Task brief. Lay out every line of the records below as a Markdown table with the columns Row and Record text, numbering the rows in order and skipping blank lines. Leave the pictures out of the table.
───
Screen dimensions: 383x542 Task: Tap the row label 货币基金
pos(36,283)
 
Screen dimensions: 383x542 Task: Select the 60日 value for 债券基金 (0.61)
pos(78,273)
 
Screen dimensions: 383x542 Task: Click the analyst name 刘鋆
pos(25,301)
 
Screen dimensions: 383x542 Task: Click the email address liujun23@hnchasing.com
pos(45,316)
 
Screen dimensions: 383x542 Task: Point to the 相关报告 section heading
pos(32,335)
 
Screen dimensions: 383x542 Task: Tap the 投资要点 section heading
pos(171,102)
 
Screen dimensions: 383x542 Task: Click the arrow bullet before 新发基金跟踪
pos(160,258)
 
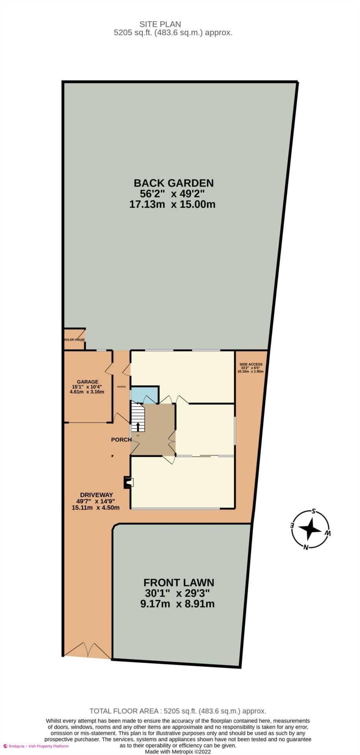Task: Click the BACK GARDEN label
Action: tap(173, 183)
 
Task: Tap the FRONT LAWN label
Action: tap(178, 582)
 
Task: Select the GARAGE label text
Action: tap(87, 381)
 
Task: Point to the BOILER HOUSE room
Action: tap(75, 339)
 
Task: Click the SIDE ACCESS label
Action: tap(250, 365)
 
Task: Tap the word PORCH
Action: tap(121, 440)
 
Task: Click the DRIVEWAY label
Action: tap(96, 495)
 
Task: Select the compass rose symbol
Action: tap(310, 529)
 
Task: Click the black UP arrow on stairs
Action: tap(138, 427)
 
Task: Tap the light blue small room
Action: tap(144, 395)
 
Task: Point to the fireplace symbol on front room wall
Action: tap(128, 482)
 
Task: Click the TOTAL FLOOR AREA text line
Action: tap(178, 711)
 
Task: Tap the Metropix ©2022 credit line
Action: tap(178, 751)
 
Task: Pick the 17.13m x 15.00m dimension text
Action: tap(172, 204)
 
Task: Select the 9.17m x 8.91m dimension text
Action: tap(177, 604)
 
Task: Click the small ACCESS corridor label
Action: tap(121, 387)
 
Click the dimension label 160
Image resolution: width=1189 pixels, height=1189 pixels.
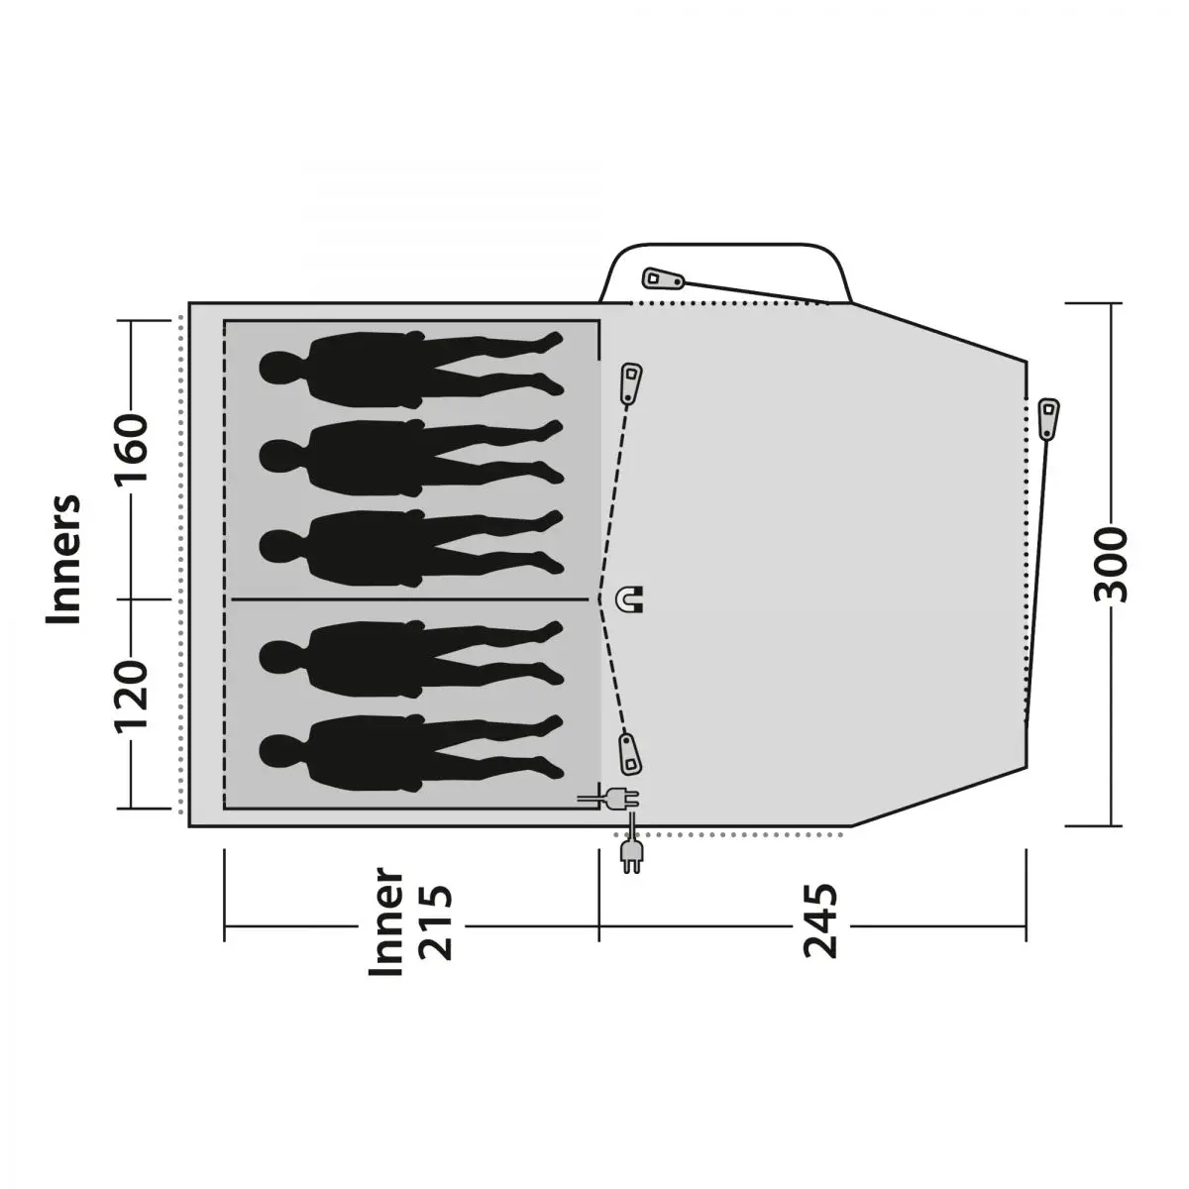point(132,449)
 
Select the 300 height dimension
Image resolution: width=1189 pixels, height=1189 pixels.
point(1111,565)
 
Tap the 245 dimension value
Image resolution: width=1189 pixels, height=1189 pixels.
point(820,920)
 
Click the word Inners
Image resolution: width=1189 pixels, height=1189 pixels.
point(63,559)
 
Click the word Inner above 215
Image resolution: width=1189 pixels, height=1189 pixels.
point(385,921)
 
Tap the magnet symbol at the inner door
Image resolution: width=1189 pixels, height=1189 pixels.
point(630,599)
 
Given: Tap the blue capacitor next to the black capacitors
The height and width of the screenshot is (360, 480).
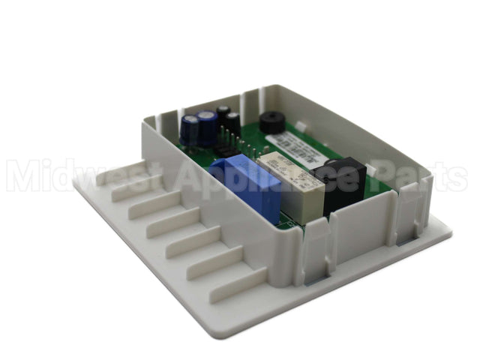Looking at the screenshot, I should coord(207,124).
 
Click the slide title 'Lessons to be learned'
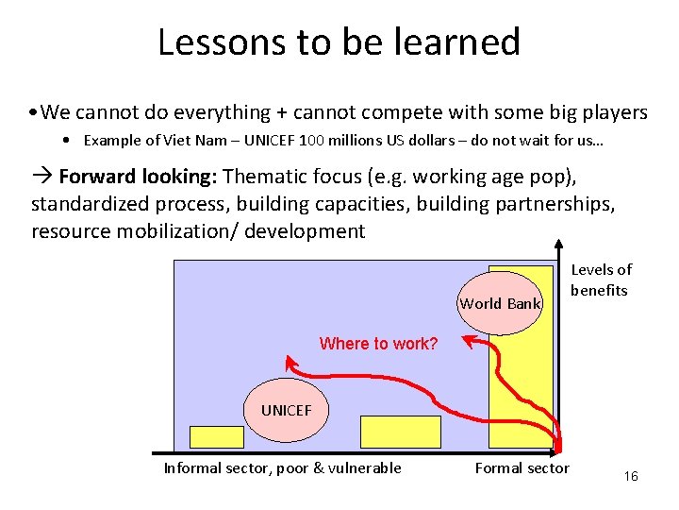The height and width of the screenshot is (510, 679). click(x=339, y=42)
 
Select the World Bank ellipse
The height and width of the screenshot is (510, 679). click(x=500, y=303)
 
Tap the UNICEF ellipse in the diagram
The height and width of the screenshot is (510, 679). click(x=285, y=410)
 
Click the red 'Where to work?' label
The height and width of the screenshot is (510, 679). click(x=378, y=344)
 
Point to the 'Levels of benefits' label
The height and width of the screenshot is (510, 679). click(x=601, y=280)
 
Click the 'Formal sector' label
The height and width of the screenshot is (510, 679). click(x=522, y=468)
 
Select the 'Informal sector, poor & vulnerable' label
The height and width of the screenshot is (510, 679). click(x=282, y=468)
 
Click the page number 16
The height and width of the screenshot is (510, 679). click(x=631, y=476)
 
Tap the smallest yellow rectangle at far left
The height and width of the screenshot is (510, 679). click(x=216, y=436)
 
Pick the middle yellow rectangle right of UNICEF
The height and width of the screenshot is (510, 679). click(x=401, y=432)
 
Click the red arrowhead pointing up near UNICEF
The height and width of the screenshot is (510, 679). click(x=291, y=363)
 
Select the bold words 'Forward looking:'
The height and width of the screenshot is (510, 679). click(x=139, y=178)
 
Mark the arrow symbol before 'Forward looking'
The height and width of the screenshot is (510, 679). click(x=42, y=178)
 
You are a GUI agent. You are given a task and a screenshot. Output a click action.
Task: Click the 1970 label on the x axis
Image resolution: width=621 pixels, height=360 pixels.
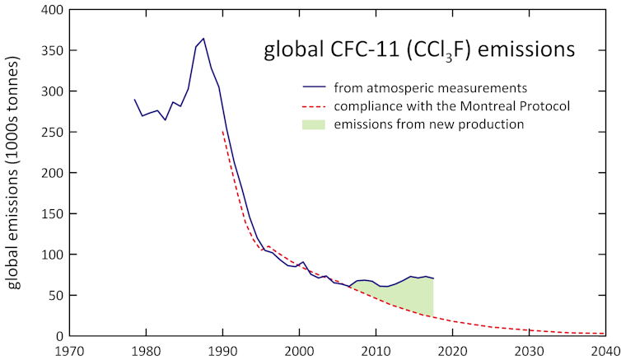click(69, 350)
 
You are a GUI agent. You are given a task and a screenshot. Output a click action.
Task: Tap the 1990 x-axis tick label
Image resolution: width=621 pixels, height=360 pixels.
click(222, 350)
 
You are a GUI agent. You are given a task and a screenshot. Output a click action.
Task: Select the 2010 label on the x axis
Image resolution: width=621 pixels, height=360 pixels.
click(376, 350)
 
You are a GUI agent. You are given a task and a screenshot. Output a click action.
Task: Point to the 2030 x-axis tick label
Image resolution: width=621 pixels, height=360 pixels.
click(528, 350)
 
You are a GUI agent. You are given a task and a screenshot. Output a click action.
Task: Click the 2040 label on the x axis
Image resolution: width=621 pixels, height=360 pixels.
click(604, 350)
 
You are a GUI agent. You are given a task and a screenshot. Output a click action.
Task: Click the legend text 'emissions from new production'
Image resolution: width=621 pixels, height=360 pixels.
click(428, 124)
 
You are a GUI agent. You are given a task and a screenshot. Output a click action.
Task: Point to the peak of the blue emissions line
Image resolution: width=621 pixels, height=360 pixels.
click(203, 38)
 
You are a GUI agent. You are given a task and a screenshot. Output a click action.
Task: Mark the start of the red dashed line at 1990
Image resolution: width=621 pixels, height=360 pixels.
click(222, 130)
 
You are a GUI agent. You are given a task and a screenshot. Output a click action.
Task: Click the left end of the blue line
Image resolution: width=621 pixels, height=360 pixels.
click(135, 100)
───
Written solution.
| Row | Record text |
|---|---|
| 1 | Screen dimensions: 383x542 Task: Tap the row label 货币基金 |
| 2 | pos(36,283) |
| 3 | Screen dimensions: 383x542 Task: Select the 60日 value for 债券基金 (0.61) |
| 4 | pos(78,273) |
| 5 | Screen dimensions: 383x542 Task: Click the analyst name 刘鋆 |
| 6 | pos(25,301) |
| 7 | Screen dimensions: 383x542 Task: Click the email address liujun23@hnchasing.com |
| 8 | pos(45,316) |
| 9 | Screen dimensions: 383x542 Task: Point to the 相关报告 section heading |
| 10 | pos(32,335) |
| 11 | Screen dimensions: 383x542 Task: Tap the 投资要点 section heading |
| 12 | pos(171,102) |
| 13 | Screen dimensions: 383x542 Task: Click the arrow bullet before 新发基金跟踪 |
| 14 | pos(160,258) |
| 15 | Task: Click the BACK GARDEN label |
| 16 | Action: tap(173, 183) |
| 17 | Task: Tap the FRONT LAWN label |
| 18 | Action: tap(178, 582) |
| 19 | Task: Select the GARAGE label text |
| 20 | Action: tap(87, 381) |
| 21 | Task: Point to the BOILER HOUSE room |
| 22 | Action: tap(75, 339) |
| 23 | Task: Click the SIDE ACCESS label |
| 24 | Action: tap(250, 365) |
| 25 | Task: Tap the word PORCH |
| 26 | Action: tap(121, 440) |
| 27 | Task: Click the DRIVEWAY label |
| 28 | Action: tap(96, 495) |
| 29 | Task: Select the compass rose symbol |
| 30 | Action: tap(310, 529) |
| 31 | Task: Click the black UP arrow on stairs |
| 32 | Action: tap(138, 427) |
| 33 | Task: Tap the light blue small room |
| 34 | Action: tap(144, 395) |
| 35 | Task: Point to the fireplace symbol on front room wall |
| 36 | Action: tap(128, 482) |
| 37 | Task: Click the TOTAL FLOOR AREA text line |
| 38 | Action: tap(178, 711) |
| 39 | Task: Tap the Metropix ©2022 credit line |
| 40 | Action: tap(178, 751) |
| 41 | Task: Pick the 17.13m x 15.00m dimension text |
| 42 | Action: tap(172, 204) |
| 43 | Task: Select the 9.17m x 8.91m dimension text |
| 44 | Action: tap(177, 604) |
| 45 | Task: Click the small ACCESS corridor label |
| 46 | Action: tap(121, 387) |
| 47 | Click the dimension label 160 |
| 48 | Image resolution: width=1189 pixels, height=1189 pixels. |
| 49 | point(132,449) |
| 50 | Select the 300 height dimension |
| 51 | Image resolution: width=1189 pixels, height=1189 pixels. |
| 52 | point(1111,565) |
| 53 | Tap the 245 dimension value |
| 54 | Image resolution: width=1189 pixels, height=1189 pixels. |
| 55 | point(820,920) |
| 56 | Click the word Inners |
| 57 | Image resolution: width=1189 pixels, height=1189 pixels. |
| 58 | point(63,559) |
| 59 | Click the word Inner above 215 |
| 60 | Image resolution: width=1189 pixels, height=1189 pixels. |
| 61 | point(385,921) |
| 62 | Tap the magnet symbol at the inner door |
| 63 | Image resolution: width=1189 pixels, height=1189 pixels. |
| 64 | point(630,599) |
| 65 | Given: Tap the blue capacitor next to the black capacitors |
| 66 | The height and width of the screenshot is (360, 480). |
| 67 | Looking at the screenshot, I should coord(207,124). |
| 68 | Click the slide title 'Lessons to be learned' |
| 69 | The height and width of the screenshot is (510, 679). click(x=339, y=42) |
| 70 | Select the World Bank ellipse |
| 71 | The height and width of the screenshot is (510, 679). click(x=500, y=303) |
| 72 | Tap the UNICEF ellipse in the diagram |
| 73 | The height and width of the screenshot is (510, 679). click(x=285, y=410) |
| 74 | Click the red 'Where to work?' label |
| 75 | The height and width of the screenshot is (510, 679). click(x=378, y=344) |
| 76 | Point to the 'Levels of benefits' label |
| 77 | The height and width of the screenshot is (510, 679). click(x=601, y=280) |
| 78 | Click the 'Formal sector' label |
| 79 | The height and width of the screenshot is (510, 679). click(x=522, y=468) |
| 80 | Select the 'Informal sector, poor & vulnerable' label |
| 81 | The height and width of the screenshot is (510, 679). click(x=282, y=468) |
| 82 | Click the page number 16 |
| 83 | The height and width of the screenshot is (510, 679). click(x=631, y=476) |
| 84 | Tap the smallest yellow rectangle at far left |
| 85 | The height and width of the screenshot is (510, 679). click(x=216, y=436) |
| 86 | Pick the middle yellow rectangle right of UNICEF |
| 87 | The height and width of the screenshot is (510, 679). click(x=401, y=432) |
| 88 | Click the red arrowhead pointing up near UNICEF |
| 89 | The height and width of the screenshot is (510, 679). click(x=291, y=363) |
| 90 | Select the bold words 'Forward looking:' |
| 91 | The height and width of the screenshot is (510, 679). click(x=139, y=178) |
| 92 | Mark the arrow symbol before 'Forward looking' |
| 93 | The height and width of the screenshot is (510, 679). click(x=42, y=178) |
| 94 | You are a GUI agent. You are given a task and a screenshot. Output a click action. |
| 95 | Task: Click the 1970 label on the x axis |
| 96 | Image resolution: width=621 pixels, height=360 pixels. |
| 97 | click(69, 350) |
| 98 | You are a GUI agent. You are given a task and a screenshot. Output a click action. |
| 99 | Task: Tap the 1990 x-axis tick label |
| 100 | Image resolution: width=621 pixels, height=360 pixels. |
| 101 | click(222, 350) |
| 102 | You are a GUI agent. You are given a task and a screenshot. Output a click action. |
| 103 | Task: Select the 2010 label on the x axis |
| 104 | Image resolution: width=621 pixels, height=360 pixels. |
| 105 | click(376, 350) |
| 106 | You are a GUI agent. You are given a task and a screenshot. Output a click action. |
| 107 | Task: Point to the 2030 x-axis tick label |
| 108 | Image resolution: width=621 pixels, height=360 pixels. |
| 109 | click(528, 350) |
| 110 | You are a GUI agent. You are given a task and a screenshot. Output a click action. |
| 111 | Task: Click the 2040 label on the x axis |
| 112 | Image resolution: width=621 pixels, height=360 pixels. |
| 113 | click(604, 350) |
| 114 | You are a GUI agent. You are given a task and a screenshot. Output a click action. |
| 115 | Task: Click the legend text 'emissions from new production' |
| 116 | Image resolution: width=621 pixels, height=360 pixels. |
| 117 | click(428, 124) |
| 118 | You are a GUI agent. You are given a task and a screenshot. Output a click action. |
| 119 | Task: Point to the peak of the blue emissions line |
| 120 | Image resolution: width=621 pixels, height=360 pixels. |
| 121 | click(203, 38) |
| 122 | You are a GUI agent. You are given a task and a screenshot. Output a click action. |
| 123 | Task: Mark the start of the red dashed line at 1990 |
| 124 | Image resolution: width=621 pixels, height=360 pixels. |
| 125 | click(222, 130) |
| 126 | You are a GUI agent. You are given a task and a screenshot. Output a click action. |
| 127 | Task: Click the left end of the blue line |
| 128 | Image resolution: width=621 pixels, height=360 pixels. |
| 129 | click(135, 100) |